### Instruction 1
Summarize the appeal excerpt in two sentences.
### Instruction 2
Reproduce the stretch of the appeal excerpt from "11. In ground" through "in its scope." word for word.
### Instruction 3
Answer these questions using the appeal excerpt.
(a) Which grant does ground (3) say the Judge had not analyzed?
(b) On what date was permission granted?
(c) Besides the representatives' oral arguments, what did the decision-maker consider?

### Selection

- - - - -

11. In ground (3), the appellant submits that the Judge had not analysed the respondent’s erroneous grant of leave to the appellant when considering the impact of the deportation order on the appellant’s family.
12. Judge Brewer of the First-tier Tribunal granted permission on 18th May 2023. The grant of permission was not limited in its scope.
The hearing before me
13. I turn to my decision and in doing so I have considered both the Rule 24 response and also the representatives’ oral arguments before me today. I thank both representatives for the clarity of their submissions which I have considered in full, but I only explain and discuss them further where it is necessary for me to explain my decision.
Grounds (1) and (2)

- - - - -

### Data excerpt
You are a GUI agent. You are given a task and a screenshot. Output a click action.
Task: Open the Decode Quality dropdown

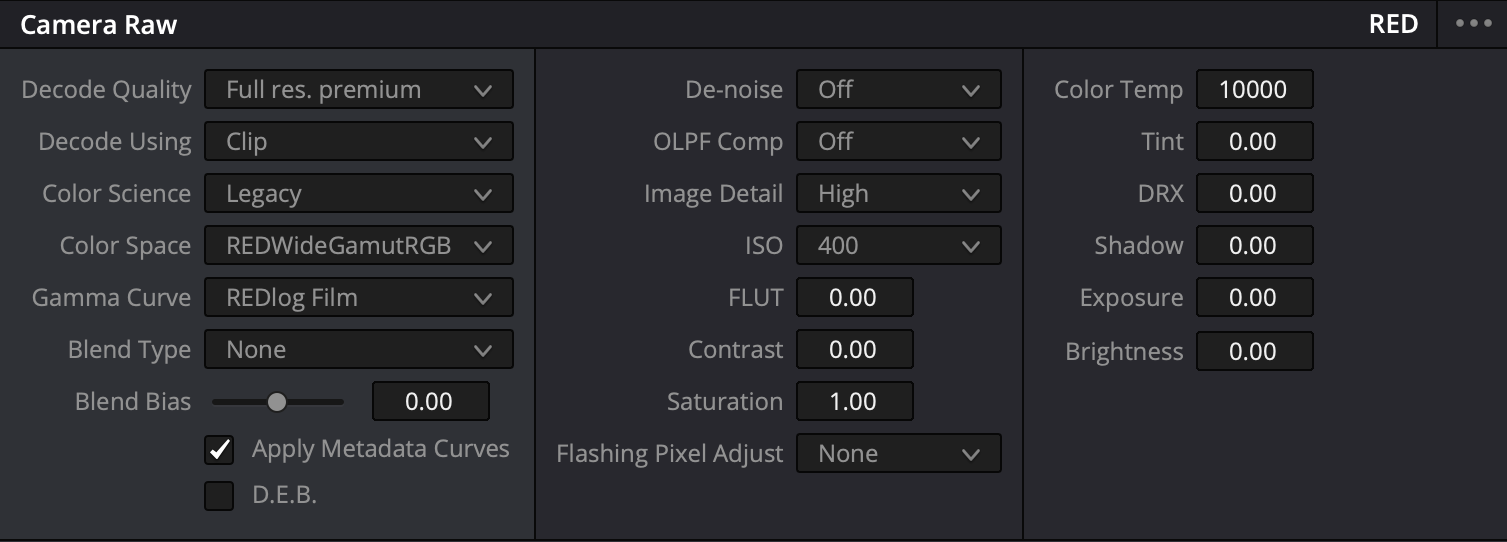(x=358, y=90)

- - - - -

### Written reply 1
Ground (3) of the appeal submits that the Judge did not analyze the respondent's erroneous grant of leave to the appellant when considering the deportation order's impact on the appellant's family. Judge Brewer of the First-tier Tribunal granted permission on 18th May 2023 without limiting its scope, and the decision considers both the Rule 24 response and the representatives' oral arguments.

### Written reply 2
11. In ground (3), the appellant submits that the Judge had not analysed the respondent’s erroneous grant of leave to the appellant when considering the impact of the deportation order on the appellant’s family.
12. Judge Brewer of the First-tier Tribunal granted permission on 18th May 2023. The grant of permission was not limited in its scope.

### Written reply 3
(a) The respondent's erroneous grant of leave to the appellant.
(b) 18th May 2023.
(c) The Rule 24 response.